The values of Afp and ,, it is enough to test once for a given temperature and acoustic chambers, in this case. measuring the speed increments of ultra-50 in the test solution is practically measuring

Claims (1)

the second switch, the first and second signal inputs connected to the outputs of the receiving transducers of each channel, the first amplifier-limiter and digital phase detector, the output connected to the control input of the controlled generator, the second amplifier-limiter, the input connected to the output of the controlled generator, and the output to the second input of the digital phase detector, serially connected by a timer and a counting trigger, an output connected to the control inputs of the first and second switches and p Eversivnogo frequency meter and to the normally open contact of the key i and the schema of the concurrence, the first and second inputs connected to the normal.

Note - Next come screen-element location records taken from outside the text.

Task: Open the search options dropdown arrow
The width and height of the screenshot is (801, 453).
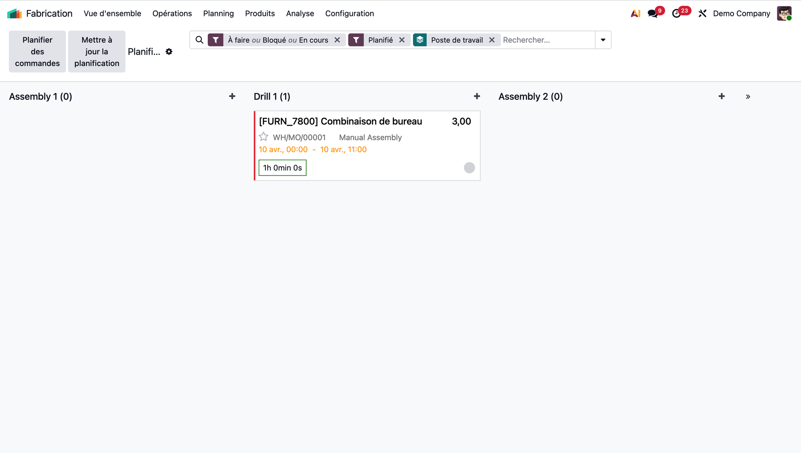Action: point(603,40)
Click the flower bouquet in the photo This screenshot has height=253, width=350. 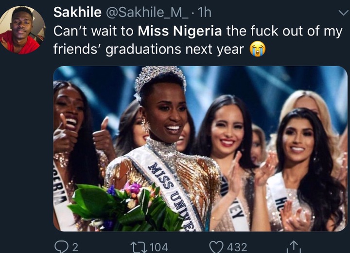click(x=122, y=207)
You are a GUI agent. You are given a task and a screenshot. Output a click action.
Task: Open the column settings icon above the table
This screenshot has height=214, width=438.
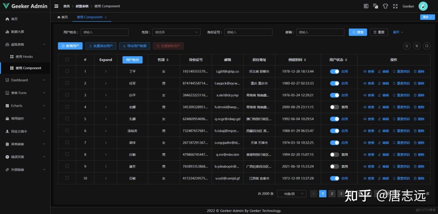point(417,46)
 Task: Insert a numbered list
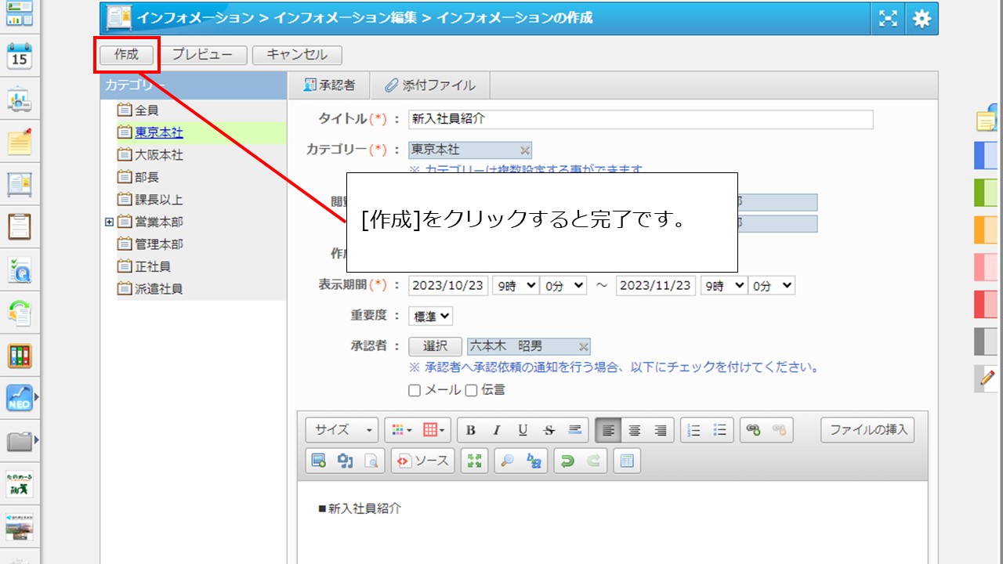point(693,430)
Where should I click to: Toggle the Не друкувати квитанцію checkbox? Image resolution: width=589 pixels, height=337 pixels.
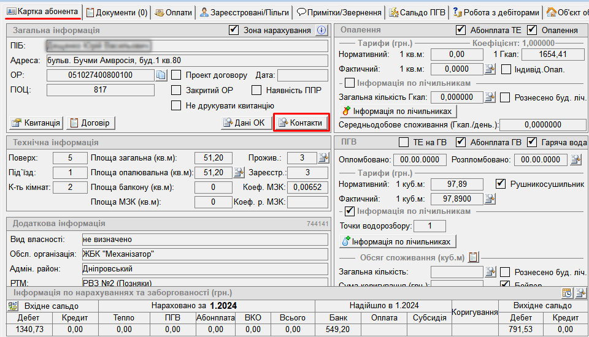click(176, 105)
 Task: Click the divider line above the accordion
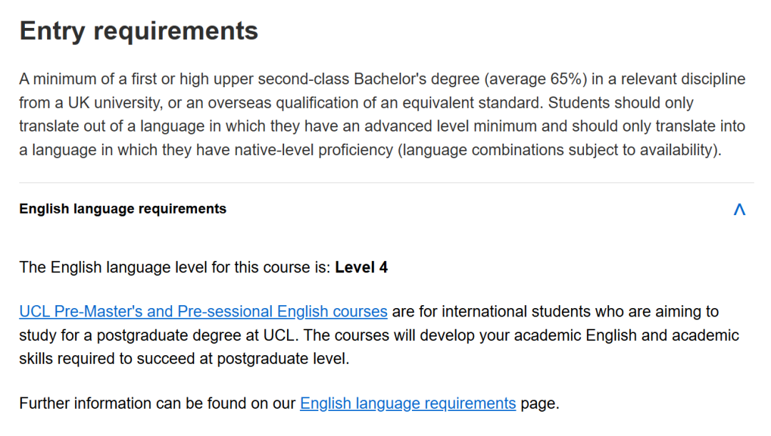pyautogui.click(x=386, y=181)
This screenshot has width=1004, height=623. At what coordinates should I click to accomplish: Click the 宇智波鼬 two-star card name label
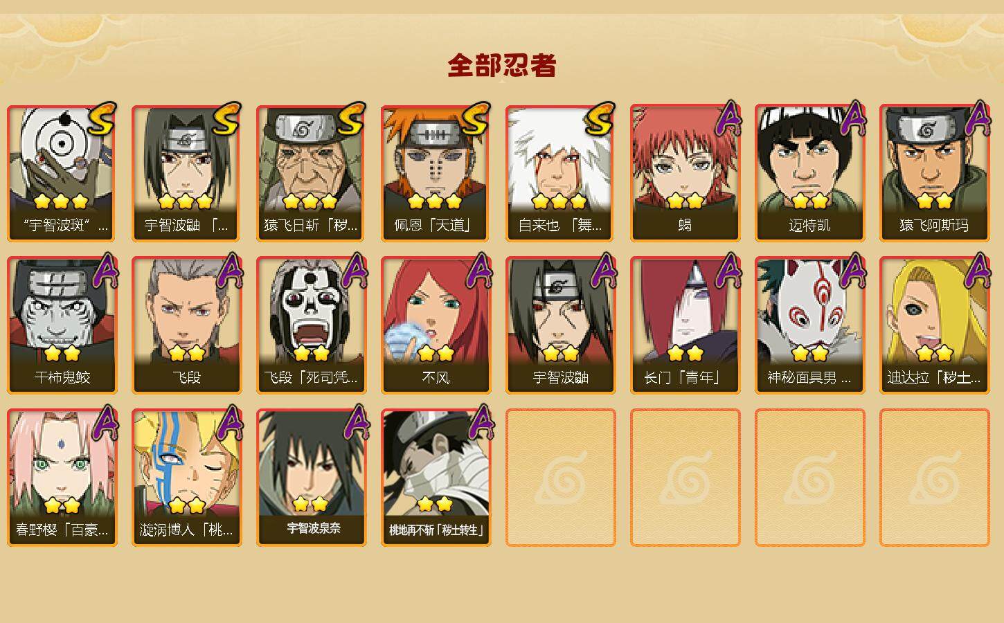tap(560, 377)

Using a device for differential measurement of the speed of ultrasound propagation will automatically measure the frequencies of the difference in resonant frequencies between the measuring and reference cameras, expand the lower limit of the range of measured differences of frequencies to zero, more than tenfold increase the measurement accuracy and reduce the measurement time. Apparatus of the Invention A device for differential measurement of the velocity of ultrasound propagation, comprising a controlled oscillator, two channels, consisting of i each of a series of acoustically connected emitting transducer, an acoustic chamber and a receiving transducer, a key and a reversing frequency meter, which is different in order and expanding the range of measurements, it is equipped with the first switch, the signal input connected to the output of the controlled generator, and the outputs to the radiating transducer The switches of each channel are connected in series to the closed and common contacts of the key, the third input to the output of the controlled oscillator, and the output to the counting input of the reversing frequency meter.